Jazz, though, “has made some interesting arguments as part of their lawsuit,” said Sara W. Koblitz, a director at Hyman, Phelps & McNamara PC.

“One is the breadth of the statutory interpretation argument, which is, FDA lost on statutory interpretation under the Orphan Drug Act consistently in the last 10 years or so,” Koblitz said, highlighting the previous cases where the agency has been brought to court for being inconsistent with the implementation of the Orphan Drug Act.

“It seems like this is another place where FDA has a weakness, but they’re making a very broad argument saying that the same drug means the same drug and that there’s no way to break exclusivity based on clinical superiority,” she said.

“There’s this presumption that clinical superiority can break orphan drug exclusivity—everybody’s operated under that since 1992. It would be really groundbreaking if their interpretation was adopted,” Koblitz said.

If the FDA ends up losing this case, “it’s really going to cut back a lot of what they can do with orphans—the carve outs and mechanisms,” said James Boiani, an attorney and member at Epstein Becker & Green, P.C. “This could knock out the clinical superiority pathway and ultimately strengthen orphan protection.”

A Chevron Case

The Supreme Court this term is weighing two cases, Loper Bright Enters. v. Raimondo and Relentless, Inc. v. Dep’t of Commerce, where the justices will determine whether to continue giving agencies Chevron deference for interpretations of ambiguous terms in their statutes. The high court’s decision is expected to have a major impact on agencies, but the outcome for the FDA could shake up how the agency defines a term.

“At worst,” the FDA wrote in a motion, “‘same drug’ is ambiguous and FDA’s interpretation should be upheld as reasonable.”

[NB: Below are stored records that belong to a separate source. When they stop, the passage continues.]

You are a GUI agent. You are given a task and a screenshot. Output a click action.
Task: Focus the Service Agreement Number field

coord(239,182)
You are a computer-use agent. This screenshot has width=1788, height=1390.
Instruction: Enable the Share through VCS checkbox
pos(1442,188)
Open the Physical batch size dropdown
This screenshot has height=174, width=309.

“To avoid Chevron, Jazz denies that Congress gave FDA interpretative authority,” the FDA wrote, but “‘a general conferral of rulemaking or adjudicative authority’ is always sufficient ‘to support Chevron deference for an exercise of that authority within the agency’s substantive field.’”

“This case is essentially Chevron step one, step two, by the book. If Chevron is overturned, it’s going to turn the analysis of this case on its head,” Koblitz said.

The case is Jazz Phamaceuticals, Inc v. Becerra, D.D.C., No. 1:23-cv-01819.